### [TEXTAUSZUG]
========

Das Museum, eine Initiative des deutschen Unternehmers Lars Hinrichs, befindet sich derzeit in Bau. Die Eröffnung soll laut teamLab in den nächsten Jahren sein, auf der Webseite des Museums selbst ist - Stand jetzt - von Ende 2025 die Rede.
Kunst von existenzieller Art
Im Museum in Tokio sieht man, welches Erlebnis die Besucherinnen und Besucher erwartet: Die Kunstwerke bewegen sich frei durch die Räume, dehnen sich aus und beeinflussen sich gegenseitig. Und sie reagieren auf Bewegungen. Die Grenze zwischen Werk und Betrachter wird vage und letztlich aufgehoben, das ist die Idee. Die Besucher sollen zu einem wesentlichen Teil des Kunstwerks werden.
In einem Raum können Kinder etwa Quallen und Schildkröten zeichnen, die sogleich als digitale Kopien über die ozeanisch schimmernden Wände gleiten. Die Meerestiere lassen sich virtuell füttern.
Das Kollektiv, das nicht allein aus Japanern besteht, denkt groß und grundsätzlich. Es gehe darum, «die lange, zerbrechliche, aber dennoch wundersame Kontinuität des Lebens zu erfahren».
Die Werke möchten existenzielle Dinge veranschaulichen: Leben, Tod, Entstehen, Werden, Vergehen, Auflösung und Unendlichkeit. Sie fordern dazu heraus, unsere Vorstellung von der Welt infrage zu stellen.
Ein Beispiel ist die Installation «Bubble Universe». Man steht in einem Raum aus leuchtenden Kugeln, die eine optische Täuschung erzeugen. Kognitive Skulptur nennt sich das. Die Botschaft: Was in unserer Wahrnehmung existiert, ist real. Dafür muss es nicht physisch existieren.
Kitsch oder Kunst?
Natürlich gibt es auch einen gesellschaftskritischen Twist: Man möchte die «Unmöglichkeit des Habens» unterstreichen. Niemand könne die Kunstwerke besitzen. «Die heutige Gesellschaft treibt uns dazu, zu haben, was Grenzen und Spaltung erzeugt», so teamLab auf Anfrage.

========

### [ANGEZEIGTE DATEN]
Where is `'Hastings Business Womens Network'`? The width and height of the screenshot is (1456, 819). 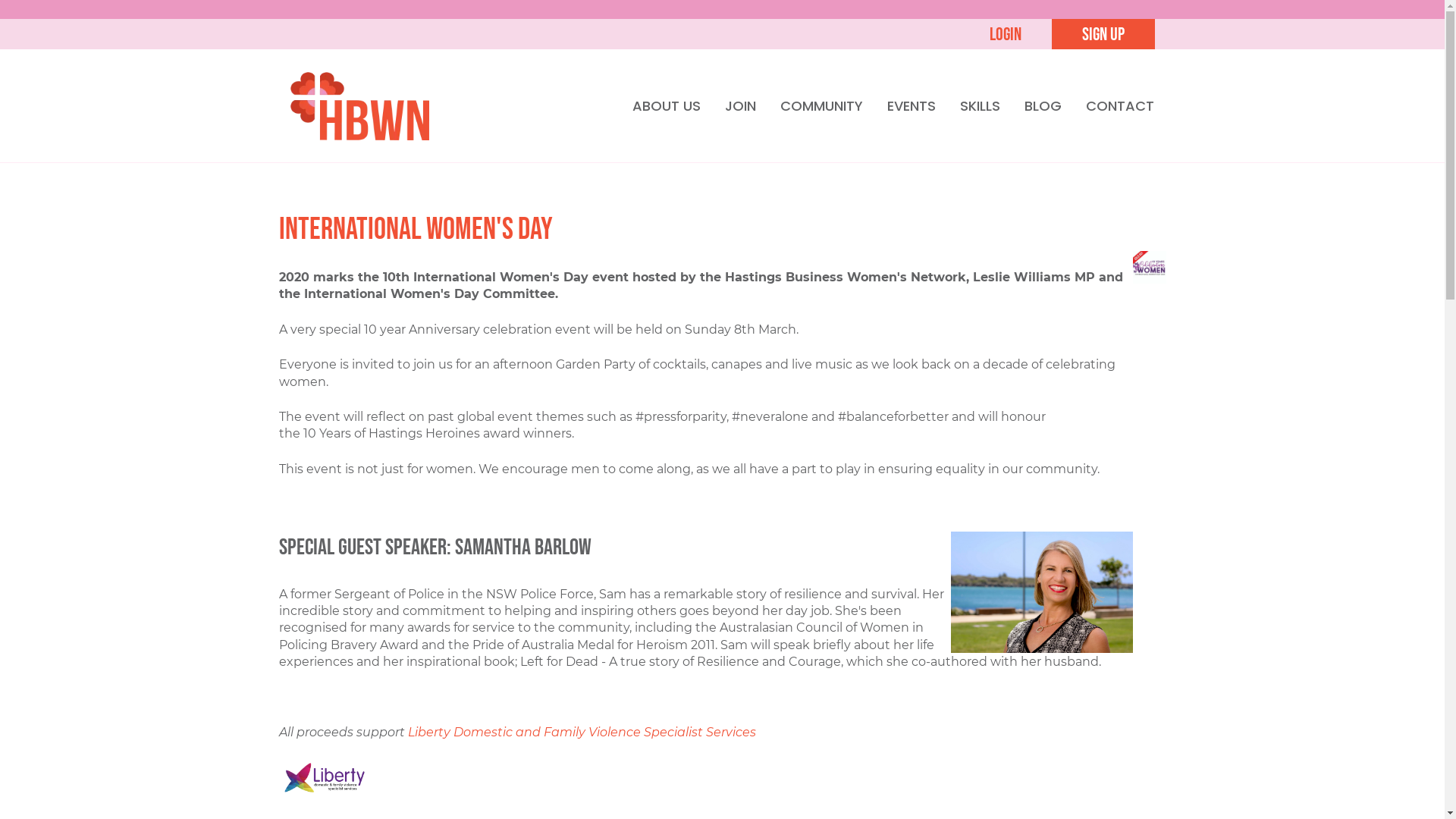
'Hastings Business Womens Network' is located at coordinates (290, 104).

========

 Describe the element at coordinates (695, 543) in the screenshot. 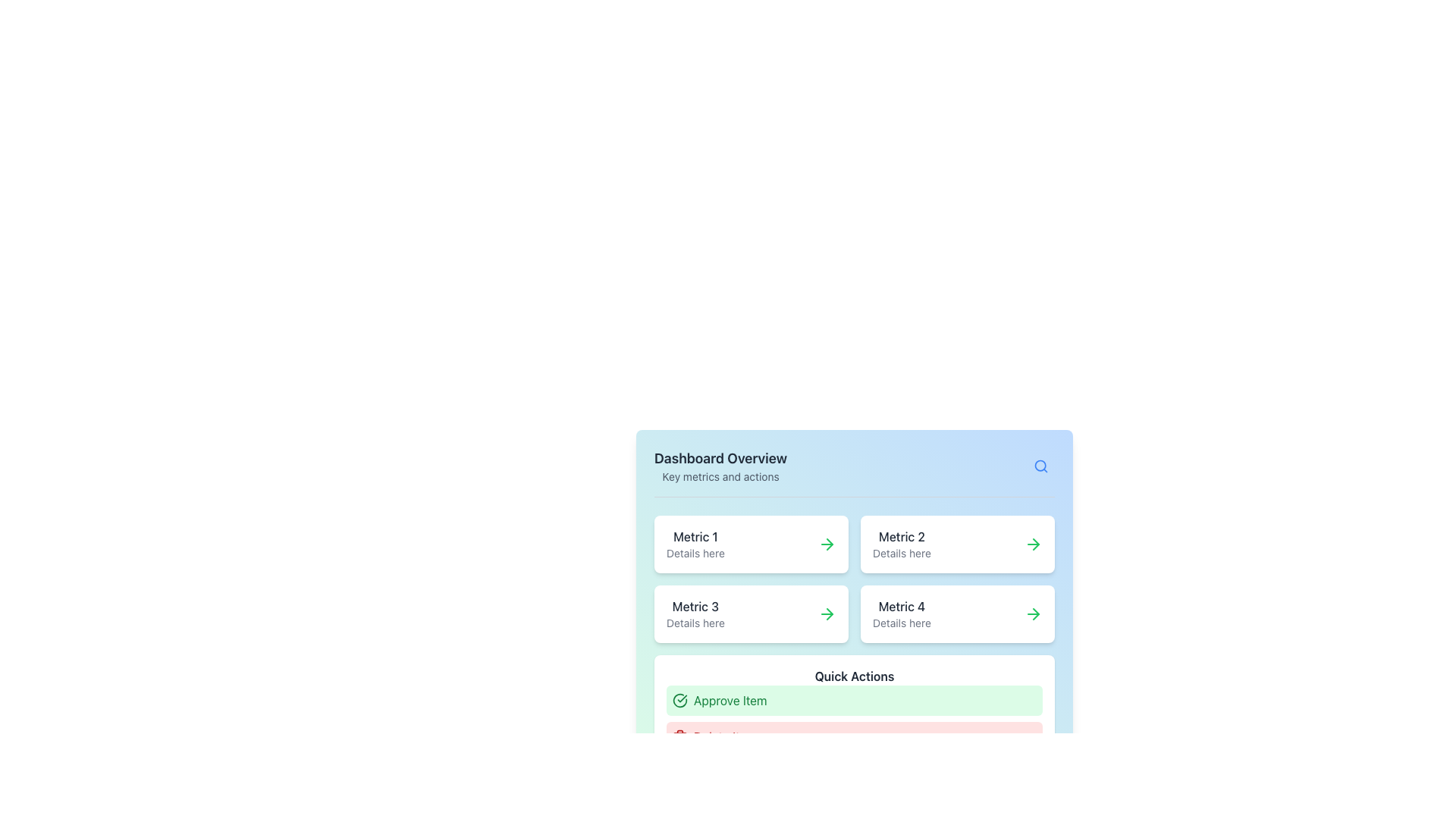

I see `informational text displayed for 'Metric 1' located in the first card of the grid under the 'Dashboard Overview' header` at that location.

========

### [AUFGABENSTELLUNG]
Geben Sie aus dem Text über das teamLab-Museum den Abschnitt wörtlich wieder, dessen Anfang die Worte „Das Kollektiv, das“ enthält und der mit „nicht physisch existieren.“ schließt. Stützen Sie sich ausschließlich auf den Textauszug.

### [LÖSUNG]
Das Kollektiv, das nicht allein aus Japanern besteht, denkt groß und grundsätzlich. Es gehe darum, «die lange, zerbrechliche, aber dennoch wundersame Kontinuität des Lebens zu erfahren».
Die Werke möchten existenzielle Dinge veranschaulichen: Leben, Tod, Entstehen, Werden, Vergehen, Auflösung und Unendlichkeit. Sie fordern dazu heraus, unsere Vorstellung von der Welt infrage zu stellen.
Ein Beispiel ist die Installation «Bubble Universe». Man steht in einem Raum aus leuchtenden Kugeln, die eine optische Täuschung erzeugen. Kognitive Skulptur nennt sich das. Die Botschaft: Was in unserer Wahrnehmung existiert, ist real. Dafür muss es nicht physisch existieren.